Studies justify the use of LLT with a probe cluster with the intention of joining the effects of laser therapy in more damaged areas, with the benefit of different wavelengths [21, 22]. Taly et al. [17] and Nussbaum et al. [16] used the laser with probe cluster, and the results from the studies showed that the interaction between different lengths in a single probe did not cause significant effects on PU.

Another important factor of the laser parameters is the energy dose. This parameter is displayed in J/cm2 and represents how much energy was delivered to the tissue by cm2 [23, 24]. Nussbaum et al. [16], Taly et al. [17], and Taradaj et al. [14] used 4 J/cm2, while Lucas et al. [15] used 1 J/cm2. It is noteworthy that even the articles of Nussbaum et al. [16], Taly et al. [17], and Taradaj et al. [14] use the same dose of energy, but it was not enough to show positive results in all studies, leading us to believe that the wavelength is perhaps one of the key parameters to be established.

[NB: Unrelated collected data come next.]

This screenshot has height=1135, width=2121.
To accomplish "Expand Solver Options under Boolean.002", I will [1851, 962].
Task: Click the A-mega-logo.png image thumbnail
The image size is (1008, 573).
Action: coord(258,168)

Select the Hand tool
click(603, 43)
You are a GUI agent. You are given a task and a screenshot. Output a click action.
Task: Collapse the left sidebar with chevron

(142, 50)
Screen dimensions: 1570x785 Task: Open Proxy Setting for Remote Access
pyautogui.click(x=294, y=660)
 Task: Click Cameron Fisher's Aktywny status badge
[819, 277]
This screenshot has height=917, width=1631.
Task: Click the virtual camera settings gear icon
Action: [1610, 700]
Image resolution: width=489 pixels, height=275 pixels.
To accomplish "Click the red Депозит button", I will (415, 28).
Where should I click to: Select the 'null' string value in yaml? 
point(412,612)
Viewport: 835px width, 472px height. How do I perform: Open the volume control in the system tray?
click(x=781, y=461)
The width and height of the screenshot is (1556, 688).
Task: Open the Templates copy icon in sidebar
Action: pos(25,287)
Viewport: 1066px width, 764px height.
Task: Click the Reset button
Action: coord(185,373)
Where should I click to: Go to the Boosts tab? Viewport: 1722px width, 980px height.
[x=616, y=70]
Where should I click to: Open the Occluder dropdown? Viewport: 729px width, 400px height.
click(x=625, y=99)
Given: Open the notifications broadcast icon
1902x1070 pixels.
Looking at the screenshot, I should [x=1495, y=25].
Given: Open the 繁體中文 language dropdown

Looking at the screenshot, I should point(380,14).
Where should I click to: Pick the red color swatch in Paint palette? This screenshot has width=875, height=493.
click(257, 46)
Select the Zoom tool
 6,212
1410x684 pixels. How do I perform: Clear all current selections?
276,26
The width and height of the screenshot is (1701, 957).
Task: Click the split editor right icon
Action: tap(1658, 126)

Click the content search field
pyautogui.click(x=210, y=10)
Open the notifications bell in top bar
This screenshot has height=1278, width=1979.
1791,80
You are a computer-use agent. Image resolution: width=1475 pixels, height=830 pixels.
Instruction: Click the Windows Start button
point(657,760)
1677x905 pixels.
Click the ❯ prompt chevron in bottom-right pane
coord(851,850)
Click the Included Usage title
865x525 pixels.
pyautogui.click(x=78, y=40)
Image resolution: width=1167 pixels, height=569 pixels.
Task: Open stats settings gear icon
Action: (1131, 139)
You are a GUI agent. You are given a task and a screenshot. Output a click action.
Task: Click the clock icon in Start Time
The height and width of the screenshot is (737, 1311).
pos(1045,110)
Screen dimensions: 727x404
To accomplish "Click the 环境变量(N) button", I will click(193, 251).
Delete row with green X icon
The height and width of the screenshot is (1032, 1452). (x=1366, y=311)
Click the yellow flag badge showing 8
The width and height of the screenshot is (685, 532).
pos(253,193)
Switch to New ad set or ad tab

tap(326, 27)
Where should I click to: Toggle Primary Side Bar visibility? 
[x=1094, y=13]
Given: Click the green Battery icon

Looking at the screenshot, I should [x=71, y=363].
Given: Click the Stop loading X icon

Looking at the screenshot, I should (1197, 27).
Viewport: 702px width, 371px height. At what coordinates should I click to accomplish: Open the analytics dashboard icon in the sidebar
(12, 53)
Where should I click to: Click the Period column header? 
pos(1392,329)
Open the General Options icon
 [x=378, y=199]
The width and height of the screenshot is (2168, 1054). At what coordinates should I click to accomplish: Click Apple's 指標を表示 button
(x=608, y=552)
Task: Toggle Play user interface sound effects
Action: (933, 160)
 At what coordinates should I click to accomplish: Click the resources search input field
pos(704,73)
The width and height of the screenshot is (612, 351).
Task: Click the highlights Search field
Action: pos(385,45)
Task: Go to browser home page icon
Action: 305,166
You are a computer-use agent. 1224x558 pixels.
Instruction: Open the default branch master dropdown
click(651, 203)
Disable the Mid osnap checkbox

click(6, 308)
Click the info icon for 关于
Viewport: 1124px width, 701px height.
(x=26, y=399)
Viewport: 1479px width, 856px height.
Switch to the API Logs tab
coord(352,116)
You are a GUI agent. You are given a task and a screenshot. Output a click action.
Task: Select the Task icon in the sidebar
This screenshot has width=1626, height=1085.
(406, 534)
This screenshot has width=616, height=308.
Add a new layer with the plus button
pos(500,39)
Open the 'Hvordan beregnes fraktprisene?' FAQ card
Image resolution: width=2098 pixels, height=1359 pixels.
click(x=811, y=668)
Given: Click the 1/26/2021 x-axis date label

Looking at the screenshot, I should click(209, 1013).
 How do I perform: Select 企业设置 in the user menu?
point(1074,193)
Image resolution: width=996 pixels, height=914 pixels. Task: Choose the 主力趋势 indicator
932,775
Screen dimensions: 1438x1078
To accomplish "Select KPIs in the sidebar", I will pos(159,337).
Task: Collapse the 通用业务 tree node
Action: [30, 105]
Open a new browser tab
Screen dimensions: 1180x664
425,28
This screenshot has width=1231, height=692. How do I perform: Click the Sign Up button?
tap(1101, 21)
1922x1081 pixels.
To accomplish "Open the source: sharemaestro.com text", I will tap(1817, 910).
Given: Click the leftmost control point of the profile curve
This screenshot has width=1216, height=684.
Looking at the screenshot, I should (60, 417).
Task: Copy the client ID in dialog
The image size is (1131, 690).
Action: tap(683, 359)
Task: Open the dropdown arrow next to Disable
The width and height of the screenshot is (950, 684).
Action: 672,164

None of the studies included in this review presented all the items analyzed in the assessment of risk of bias. The study by Taly et al. [17] showed better methodological quality compared to the other studies, with a clear description of the patient and assessor’s blinding, description of losses and exclusions, and analysis by intention to treat and generating random sequence. Despite this, the results presented by the study were not significant, indicating that the methodological quality did not influence the results of this study. Taradaj et al. [14] also presented the items observed in the study by Taly et al. [17], but did not use the principle of analysis by intention to treat. The study results presented by Taradaj et al. [14], however, were significant, and the techniques used in both studies were different, indicating that the method of applying the LLT influenced the results more than the methodological quality. Lucas et al. [15] and Nussbaum et al. [16] showed no clear description of most of the items evaluated, and the results were not significant for the LLT technique applied; also, the technique was different between the two studies, so it is not possible to assess whether the low methodological quality influenced the lack of significant results in these two studies.

Study limitations and strengths of the review

Although it was not possible to perform a meta-analysis, this study presented two methodological strong points: firstly, a specific research question was formulated, and secondly, there was a significant bibliographic search, comprehensive and systematic, with explicit and reproducible eligibility criteria, without language restriction, performed by two independent reviewers. The selected studies were methodologically limited because none of them presented all the items noted in the assessment of risk of bias. Due to the small number of studies, which included a limited number of patients, it is not possible to present a definite conclusion about this issue. Furthermore, the parameters used in each study differed greatly from each other, which resulted in inconclusive results regarding the effect of the therapy.

Conclusion

Through this systematic review, significant results were observed for the use of LLT with a wavelength of 658 nm, and no evidence was found with a single wavelength greater than this. Furthermore, no significant difference was found in the use of LLT with the probe cluster on PU. Regarding non-significant studies on patients, there is insufficient scientific evidence to ensure the effectiveness of the LLT treatment on PU, and studies with higher methodological quality should be performed, using parameters similar to those which have found significant results in this review.